Because credit card applications are rarely completed in a single session, the system stores progress continuously and allows users to resume the process at the exact point where it was left, preserving context, validations, and prior decisions. This behavior avoids unnecessary restarts and reinforces a sense of control without introducing additional interaction complexity.

When automation is insufficient and the flow transitions to manual validation, the experience remains coherent through clearly defined states and explanatory messages that prevent opaque blocks or silent failures. The system maintains a clear understanding of what is happening and how the process will continue, even when human intervention is required.

This approach turns onboarding into a resilient system, where the interface does not merely present information, but structures interaction, organizes complexity, and supports users through successive decisions in a demanding financial environment.

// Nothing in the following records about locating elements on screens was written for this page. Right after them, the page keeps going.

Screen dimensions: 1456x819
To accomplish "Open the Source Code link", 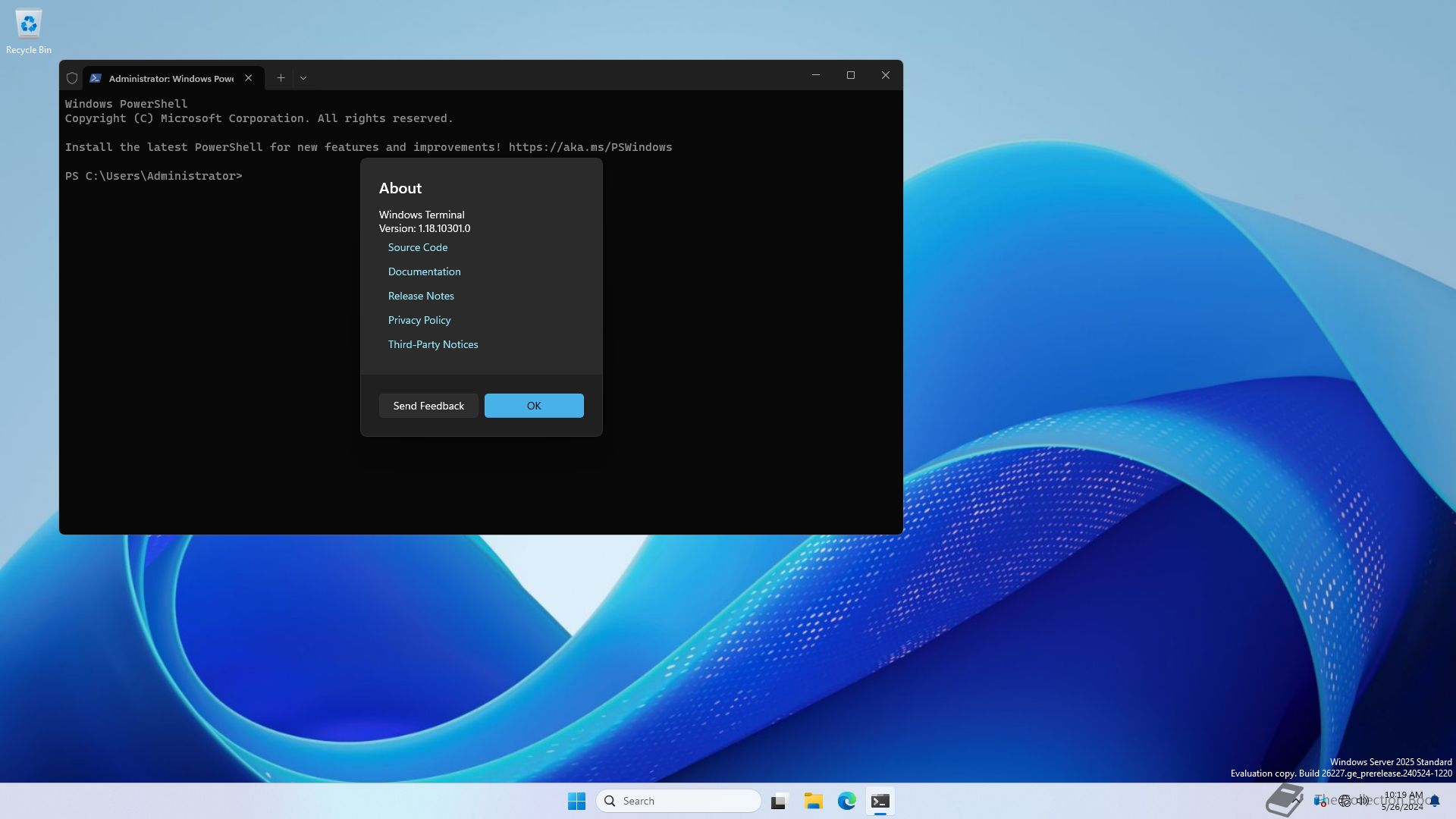I will (x=417, y=247).
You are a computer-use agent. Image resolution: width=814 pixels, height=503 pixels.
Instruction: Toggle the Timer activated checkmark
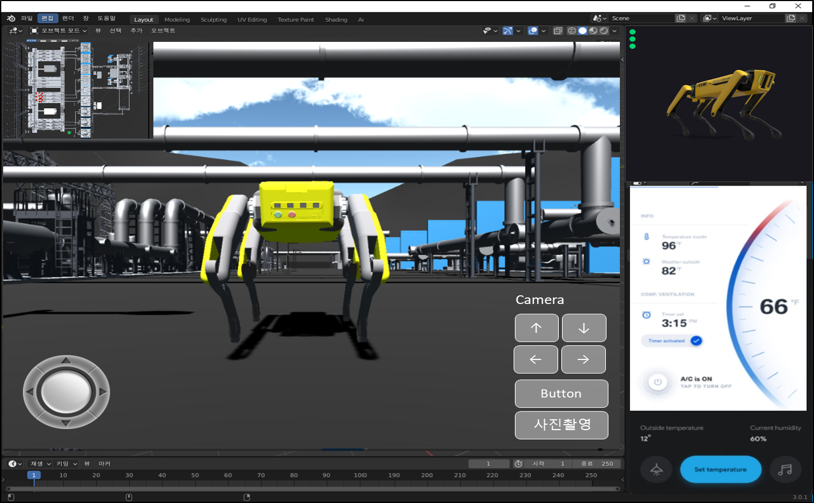point(696,341)

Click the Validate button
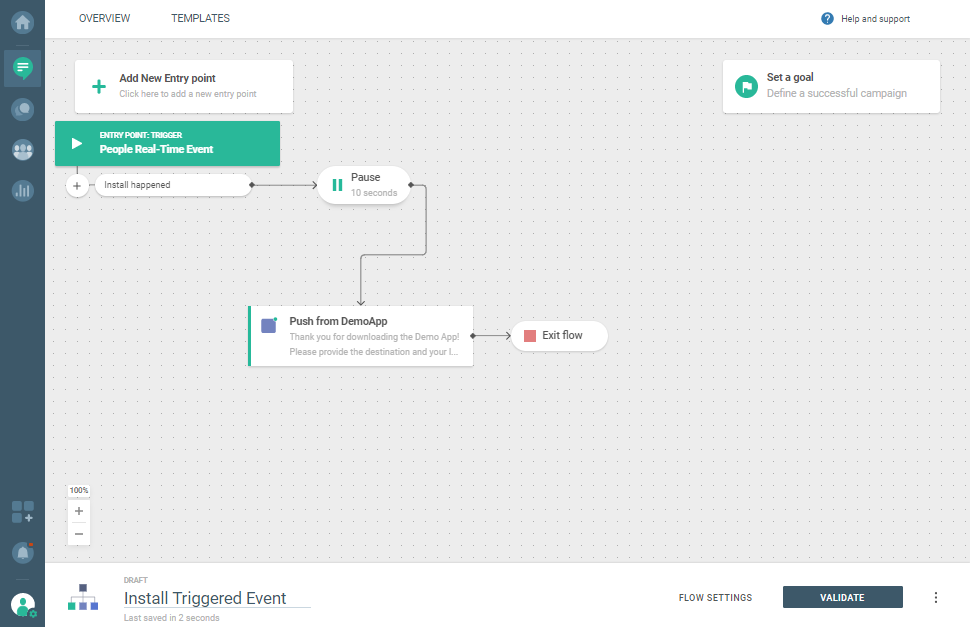point(842,597)
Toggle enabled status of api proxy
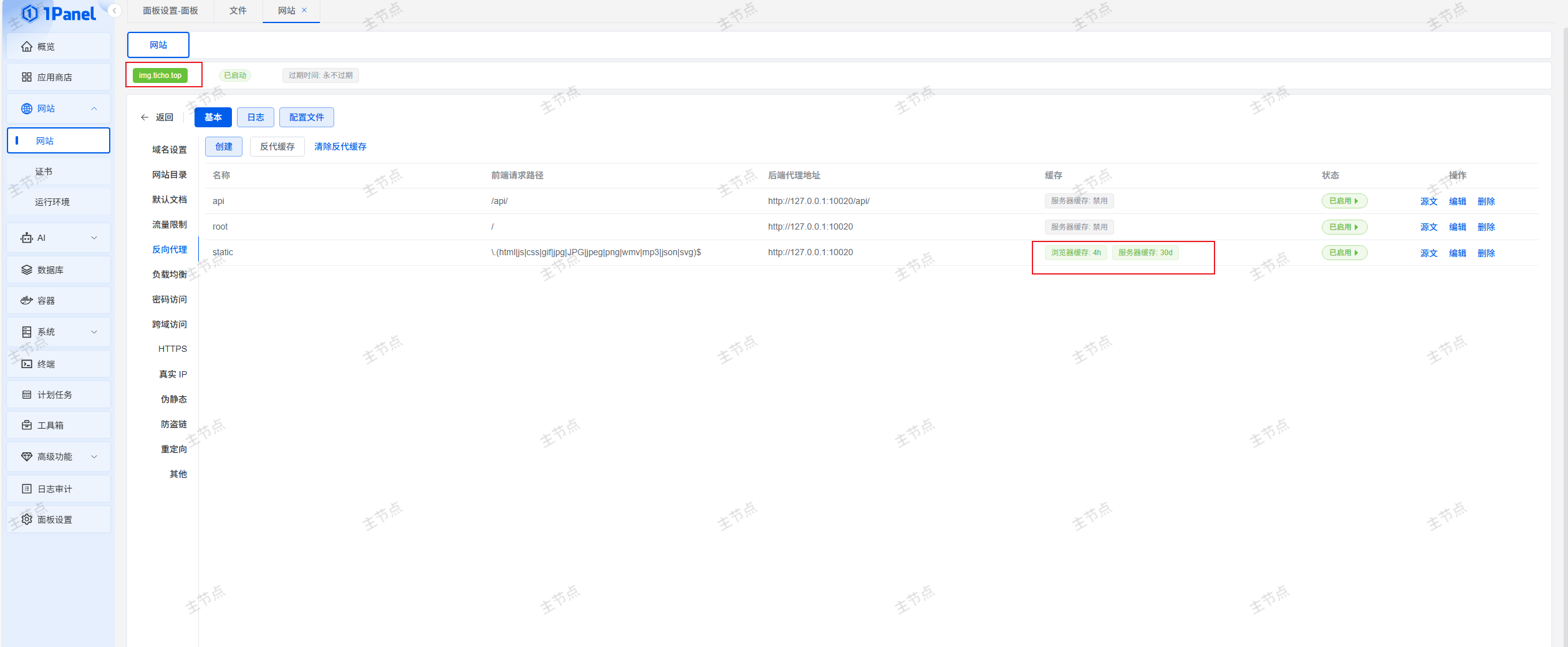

The project results in a digital financial onboarding system capable of absorbing a long, regulated, and non-linear process without transferring that complexity to the end user. The design does not remove rules or validations, but organizes them into a progressive, recoverable, and understandable experience.

The system enables progression through clearly defined stages and states, manages branches and pauses naturally, and maintains a consistent understanding of progress and next steps. The coexistence of automation and manual validation strengthens user trust and reduces friction in a traditionally complex process.

Overall, the project lays the groundwork for a robust and scalable financial self-management experience, ready to evolve in functionality, channels, and usage volume, while maintaining operational clarity for both cooperative members and internal teams.